People v Harris
2003 NY Slip Op 19349 [2 AD3d 981]
December 11, 2003
Appellate Division, Third Department
As corrected through
Published by New York State Law Reporting Bureau pursuant to Judiciary Law § 431.
As corrected through Wednesday, February 25, 2004


The People of the State of New York, Respondent,
v
Joel Harris, Appellant.

Mugglin, J. Appeal from a judgment of the County Court of Schenectady County (Main, Jr., J.), rendered July 9, 2001, convicting defendant upon his plea of guilty of the crime of criminal sale of a controlled substance in the third degree.

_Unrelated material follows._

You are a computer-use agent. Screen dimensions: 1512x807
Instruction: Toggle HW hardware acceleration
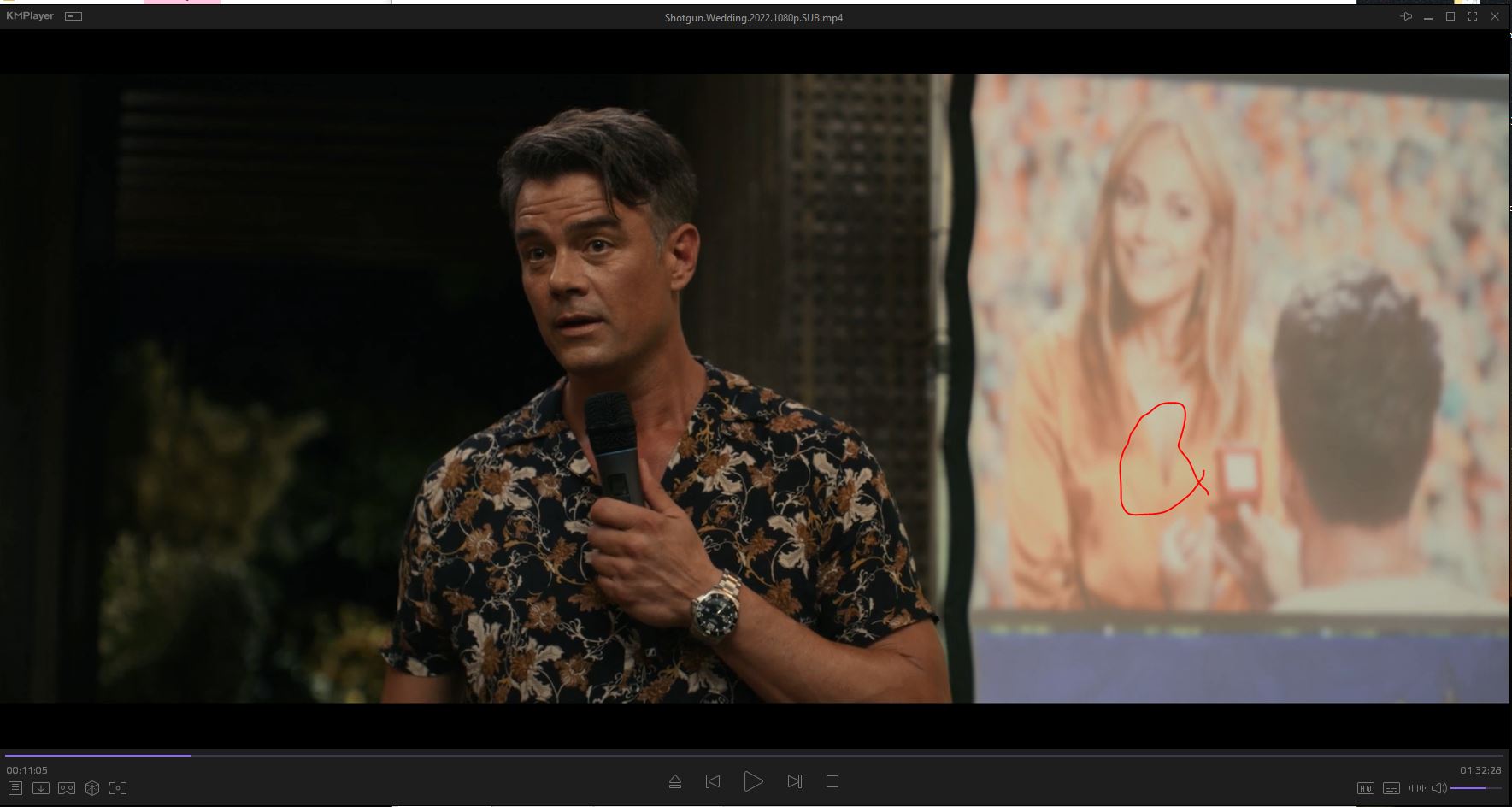[x=1366, y=788]
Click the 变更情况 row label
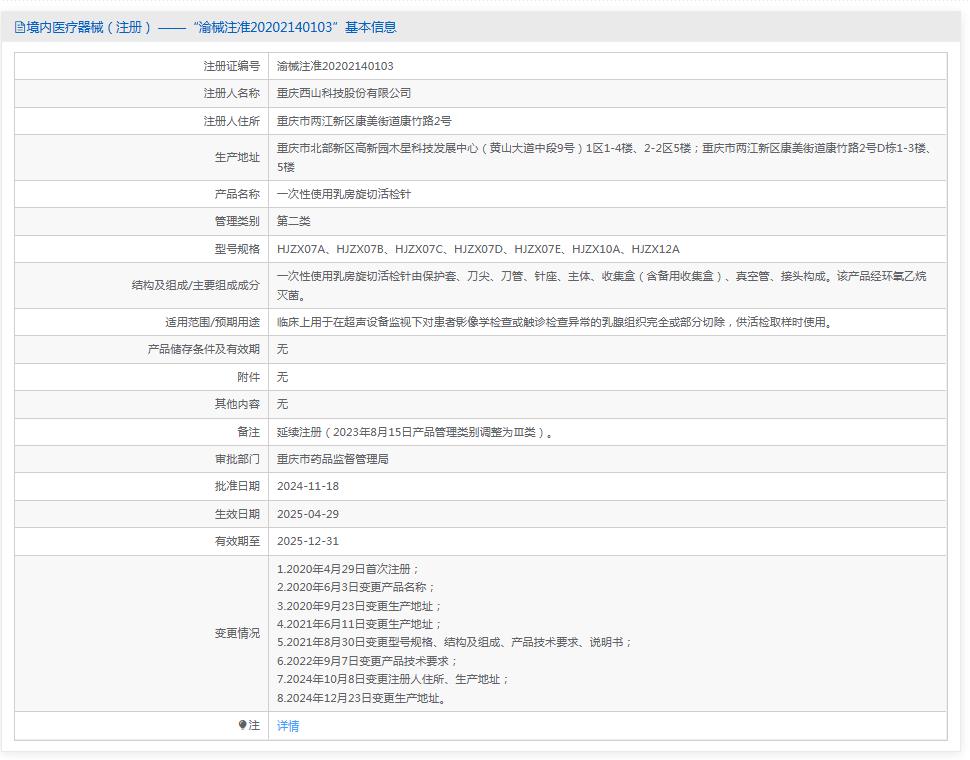 (237, 633)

Pursuant to a negotiated plea agreement, defendant pleaded guilty to one count of third-degree criminal sale of a controlled substance in satisfaction of a nine-count indictment. In exchange, it was agreed that he would be sentenced to a prison term of 2½ to 7½ years. Defendant executed both a written waiver of his right to appeal and a Parker admonishment, wherein he acknowledged that his participation in any illegal conduct during the period of time between the plea hearing and the sentencing hearing would free County Court to impose any legal sentence, including the maximum sentence permitted by law (see People v Parker, 57 NY2d 136, 141 [1982]). When defendant perpetrated the crime of bail jumping by failing to appear at his scheduled sentencing hearing, County Court sentenced him in absentia to an enhanced prison term of 5 to 15 years, a legal sentence (see Penal Law § 70.00 [2] [b]; [3] [b]).

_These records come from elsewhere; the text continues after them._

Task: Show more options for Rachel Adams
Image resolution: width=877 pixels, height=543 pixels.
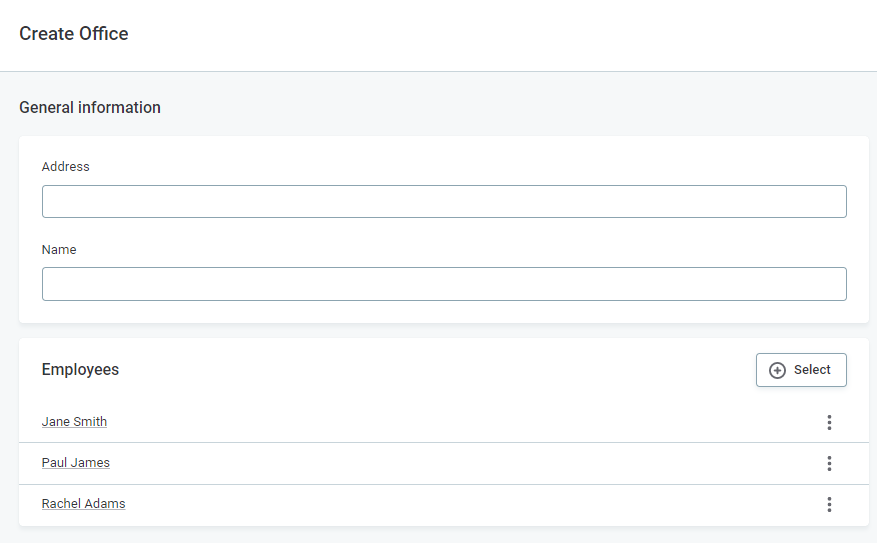Action: (x=829, y=504)
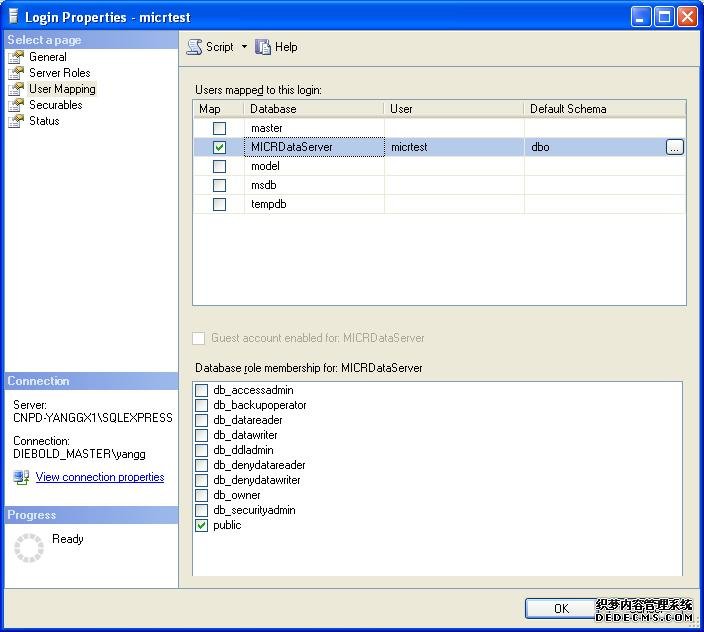The width and height of the screenshot is (704, 632).
Task: Tick the db_datareader role checkbox
Action: [x=202, y=420]
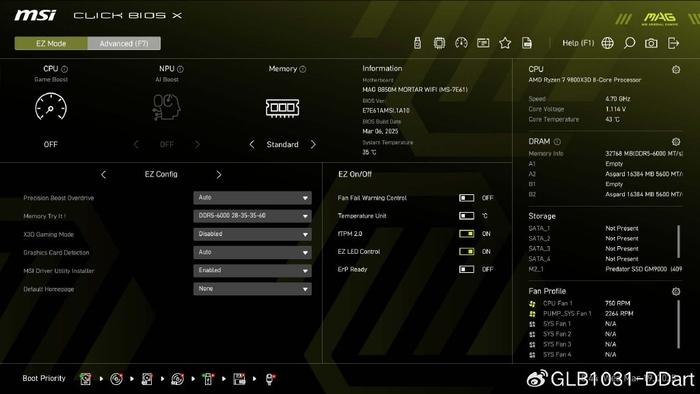This screenshot has width=700, height=394.
Task: Switch to the Advanced (F7) tab
Action: point(124,43)
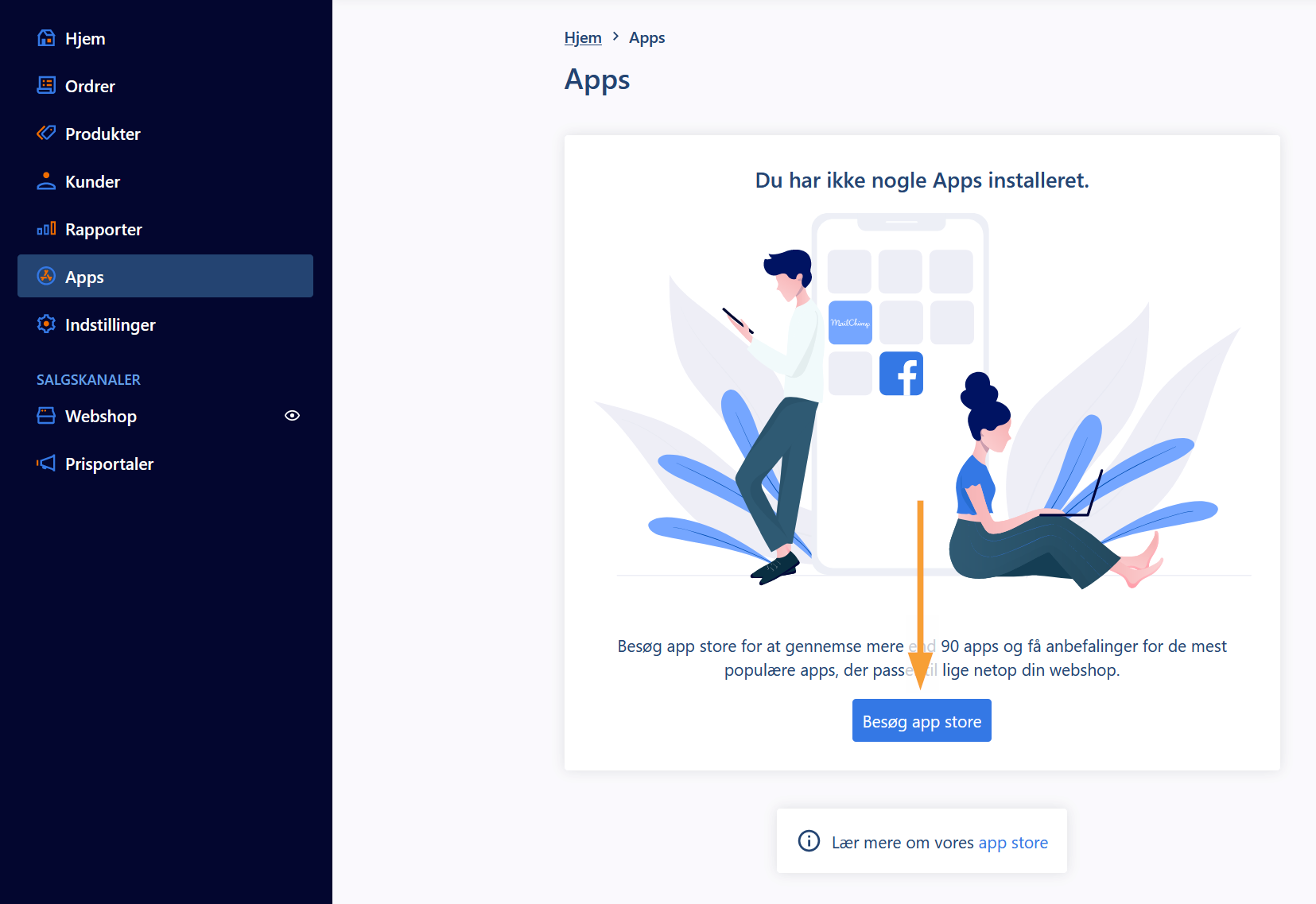This screenshot has width=1316, height=904.
Task: Click the Facebook tile in the illustration
Action: [901, 374]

Defendant appeals the imposition of an enhanced sentence on the ground that County Court neglected to inform him at the plea hearing of the maximum sentence which could be imposed in the event that he failed to appear at the sentencing hearing. County Court advised defendant that if he failed to appear for sentencing, he "could be sentenced to any legal sentence upon conviction for a Class B felony, which is substantially greater exposure than 7½ years." Defendant stated that he understood and defense counsel advised the court that he had discussed with defendant what that exposure would be, a fact confirmed by defendant's written waiver of appeal. As a result, not only is defendant's argument belied by the record, but the issue raised does not challenge the legality of the sentence and is, therefore, precluded by his waiver (see People v Caines, 268 AD2d 790, 791 [2000], lv denied 95 NY2d 833 [2000]).

As defendant was adequately advised concerning the maximum sentence that could be imposed, we decline to review his claim that his sentence was harsh and excessive (see People v Hidalgo, 91 NY2d 733 [1998]; People v Fewell [Sawyer], 284 AD2d 563 [2001], lvs denied 97 NY2d 681, 687 [2001]). Moreover, as defendant's claim that he was denied the effective assistance of counsel does not allege that the inadequacy of counsel affected the voluntary nature of his plea (see People v Camp, 302 AD2d 629, 630 [2003], lv denied 100 NY2d 593 [2003]), this claim is also precluded by his waiver. The remaining issues raised by defendant have been examined and found to be without merit.

Crew III, J.P., Spain, Rose and Lahtinen, JJ., concur. Ordered that the judgment is affirmed.